True Oldies 98.9 will become Good Time Oldies June 28.

Will there be much of a difference? On the surface, no. The Good Time Oldies format has a heavy emphasis on the 1960s and 1970s (85%) with a cut or two an hour from the 1950s and 1980s. That isn't markedly different from True Oldies.

Core artists include the Beatles, the Temptations, Three Dog Night, Fleetwood Mac, Chicago and the Supremes.

But you won't have legendary radio broadcaster Scott Shannon at the helm, both on air and behind the scenes picking the music.

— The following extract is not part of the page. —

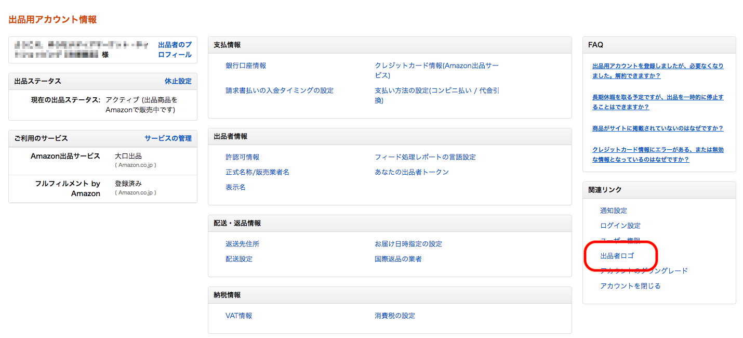Open 銀行口座情報 settings

point(246,66)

Atlanta-based Cumulus Media, which now owns syndicated service Westwood One, created Good Time Oldies in late April and announced it was dropping True Oldies, owned and hosted by Shannon.

Shannon, who was on the old top 40 station Quixie in Dixie 790/WQXI-AM in the 1970s, started True Oldies in 2004 and is heard on 100 stations nationwide. Locally, it aired in 2008-2009 on 106.7 (now NewsRadio 106.7) and returned on Atlanta airwaves last year at 98.9.

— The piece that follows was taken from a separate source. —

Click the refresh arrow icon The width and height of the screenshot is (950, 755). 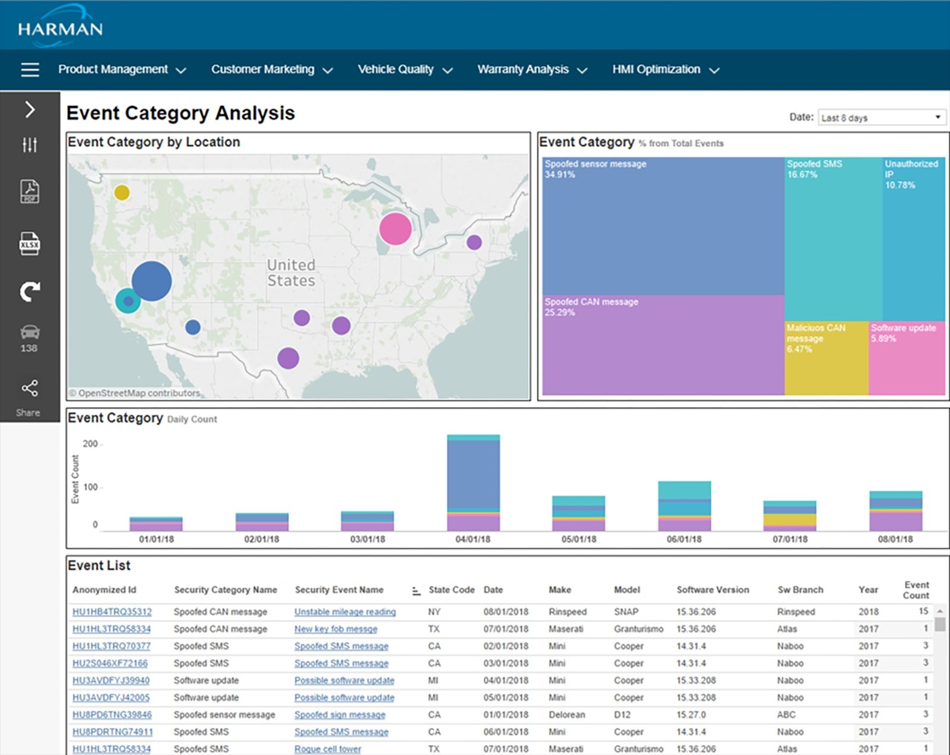point(30,291)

Shannon in the spring was cut from adult pop station WPLJ-FM in New  York, owned by Cumulus, and moved to New York's most popular station, oldies station WCBS-FM at 101.1 as morning host. Ratings for that station, which plays mostly 1970s and 1980s music now, are up since Shannon arrived.

WCBS used to focus much of its time on music from the 1960s but it now plays maybe one cut an hour from that era and it's frequently a Beatles song.